⟨

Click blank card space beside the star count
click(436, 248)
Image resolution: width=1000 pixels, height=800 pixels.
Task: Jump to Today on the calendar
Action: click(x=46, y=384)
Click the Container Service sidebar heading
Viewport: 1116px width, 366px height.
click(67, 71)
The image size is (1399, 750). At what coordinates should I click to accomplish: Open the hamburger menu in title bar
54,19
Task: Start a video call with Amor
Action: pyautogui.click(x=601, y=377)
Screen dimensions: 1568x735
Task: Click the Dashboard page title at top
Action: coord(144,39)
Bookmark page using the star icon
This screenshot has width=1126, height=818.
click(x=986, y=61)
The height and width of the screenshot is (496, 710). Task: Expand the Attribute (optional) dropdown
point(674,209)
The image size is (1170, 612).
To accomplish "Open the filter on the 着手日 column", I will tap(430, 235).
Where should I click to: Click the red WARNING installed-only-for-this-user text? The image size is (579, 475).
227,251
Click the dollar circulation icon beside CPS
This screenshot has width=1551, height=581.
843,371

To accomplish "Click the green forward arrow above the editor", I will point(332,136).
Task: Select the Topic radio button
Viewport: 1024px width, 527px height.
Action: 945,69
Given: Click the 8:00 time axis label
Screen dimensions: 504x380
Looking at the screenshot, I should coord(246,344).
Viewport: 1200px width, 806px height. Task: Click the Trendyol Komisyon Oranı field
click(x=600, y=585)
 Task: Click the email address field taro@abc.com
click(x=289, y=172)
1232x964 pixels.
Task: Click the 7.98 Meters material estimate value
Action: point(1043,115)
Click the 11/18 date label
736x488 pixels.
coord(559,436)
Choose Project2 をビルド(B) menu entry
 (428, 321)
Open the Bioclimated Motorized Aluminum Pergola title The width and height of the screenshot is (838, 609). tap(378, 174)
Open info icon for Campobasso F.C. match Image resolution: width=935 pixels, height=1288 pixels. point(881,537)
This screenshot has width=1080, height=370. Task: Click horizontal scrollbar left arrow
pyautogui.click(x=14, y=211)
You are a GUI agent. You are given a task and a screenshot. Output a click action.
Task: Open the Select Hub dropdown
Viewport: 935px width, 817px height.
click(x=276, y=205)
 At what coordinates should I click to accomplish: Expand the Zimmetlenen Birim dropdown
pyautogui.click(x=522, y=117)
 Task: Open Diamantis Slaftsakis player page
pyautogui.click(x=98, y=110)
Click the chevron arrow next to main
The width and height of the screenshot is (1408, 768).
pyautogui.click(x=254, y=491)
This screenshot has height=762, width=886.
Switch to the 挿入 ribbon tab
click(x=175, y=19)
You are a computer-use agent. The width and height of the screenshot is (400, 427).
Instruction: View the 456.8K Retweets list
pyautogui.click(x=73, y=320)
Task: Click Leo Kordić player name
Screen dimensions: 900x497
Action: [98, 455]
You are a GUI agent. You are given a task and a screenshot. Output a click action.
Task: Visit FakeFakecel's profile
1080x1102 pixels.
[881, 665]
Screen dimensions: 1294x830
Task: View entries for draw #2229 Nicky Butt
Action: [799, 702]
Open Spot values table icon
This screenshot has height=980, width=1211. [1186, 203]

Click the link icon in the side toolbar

⟩

Work instructions:
In the listing above, the lines from the one containing "Task: Visit FakeFakecel's profile" through the last line are to be returned exactly.

Your response:
Task: Visit FakeFakecel's profile
1080x1102 pixels.
[881, 665]
Screen dimensions: 1294x830
Task: View entries for draw #2229 Nicky Butt
Action: [799, 702]
Open Spot values table icon
This screenshot has height=980, width=1211. [1186, 203]

Click the link icon in the side toolbar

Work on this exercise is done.